How many ways are there to arrange the digits $1$ through $9$ a $3 \times 3$ grid with restrictions? I tried each possibility and add them together, which was very time consuming. What is the easiest way to solve this problem? Thank you very much in advance! 
How many ways are there to arrange the digits $1$ through $9$ in this $3 \times 3$ grid, such that the numbers are increasing from left to right in each row and increasing from top to bottom in each column?

 A: Putting numbers into such an arrangement of boxes so that they are increasing along rows and increasing down columns is a classic problem, and these objects are called standard Young tableaux. 
If there are $\lambda_i$ boxes in the $i$th row, then the quantity you want is usually denoted $f^\lambda$ with $\lambda=(\lambda_1,\lambda_2,...)$. It turns out that $f^\lambda$ is the dimension of the irreducible representation of the permutation group associated with the integer partition $\lambda$ (outside of scope to define all this here).
There is a formula for $f^\lambda$ for all $\lambda$ which you can find here: https://en.wikipedia.org/wiki/Hook_length_formula
The particular case of $n\times n$ grids has the solution $ (n^2)! \prod_{k=0}^{n-1}\frac{k!}{(n+k)!}$ and for $n=3$ this is $42$.

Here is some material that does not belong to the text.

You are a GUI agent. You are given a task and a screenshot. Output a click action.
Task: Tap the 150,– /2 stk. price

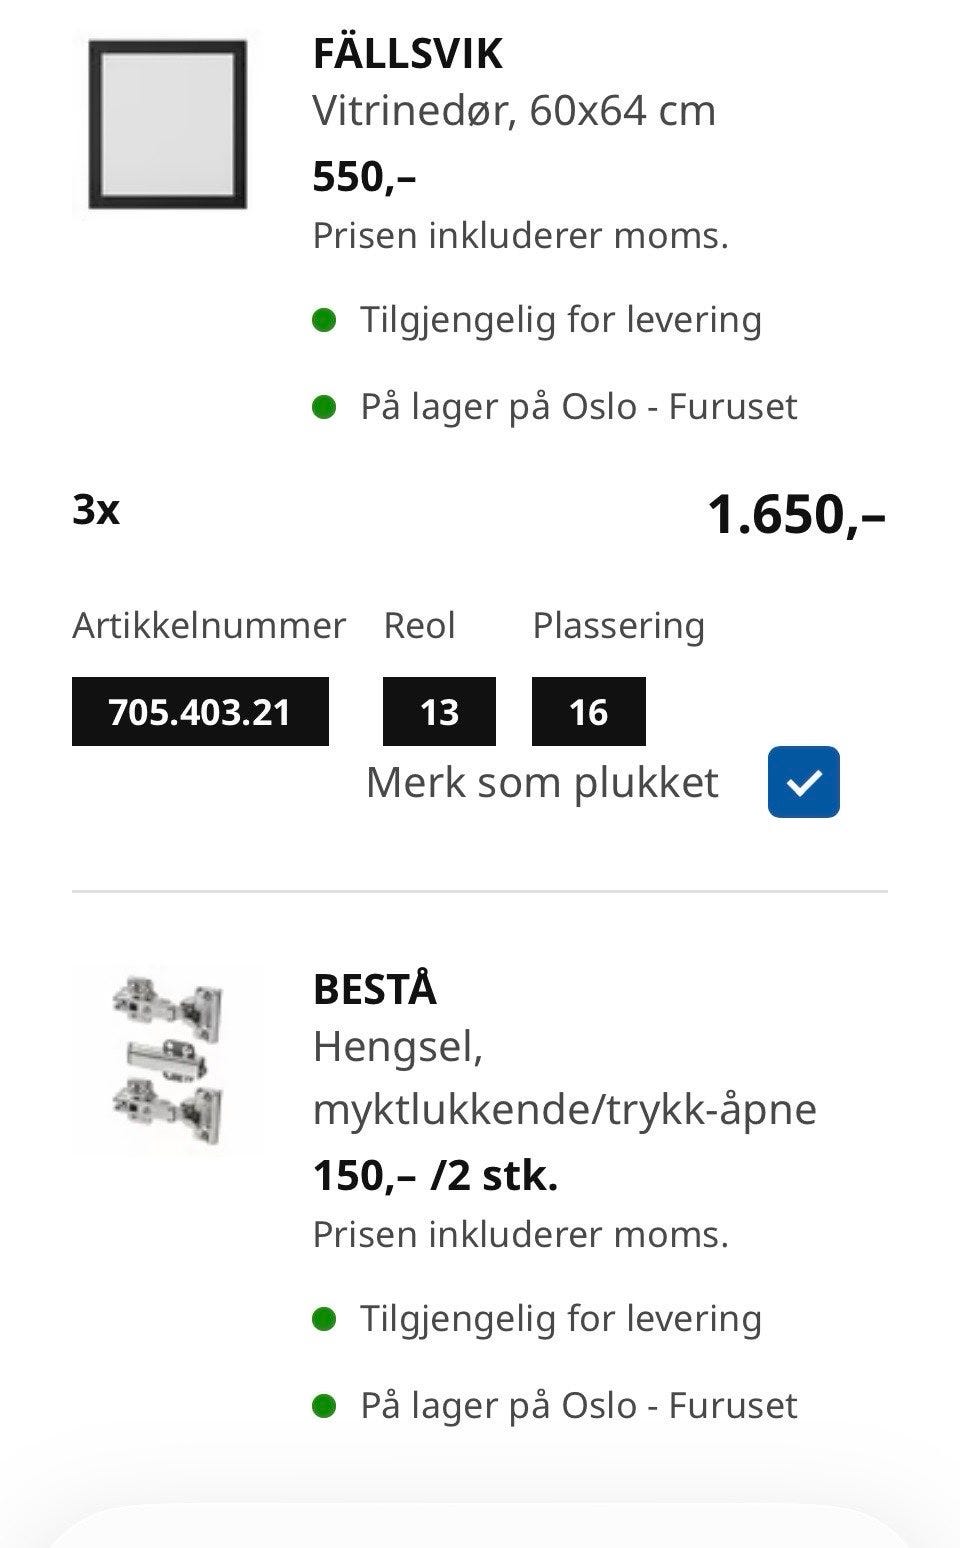tap(435, 1176)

A: The $1$ has to be upper left and the $9$ has to be lower right.  The $2$ can be upper center or middle left.  By symmetry, we might as well put the $2$ in upper center and double the count for the middle left.  The $8$ has two choices.  For each of them, there will be two choices for $3$ and two for $7$.  That gives eight grids, each of which will have constraints on $4,5,6$.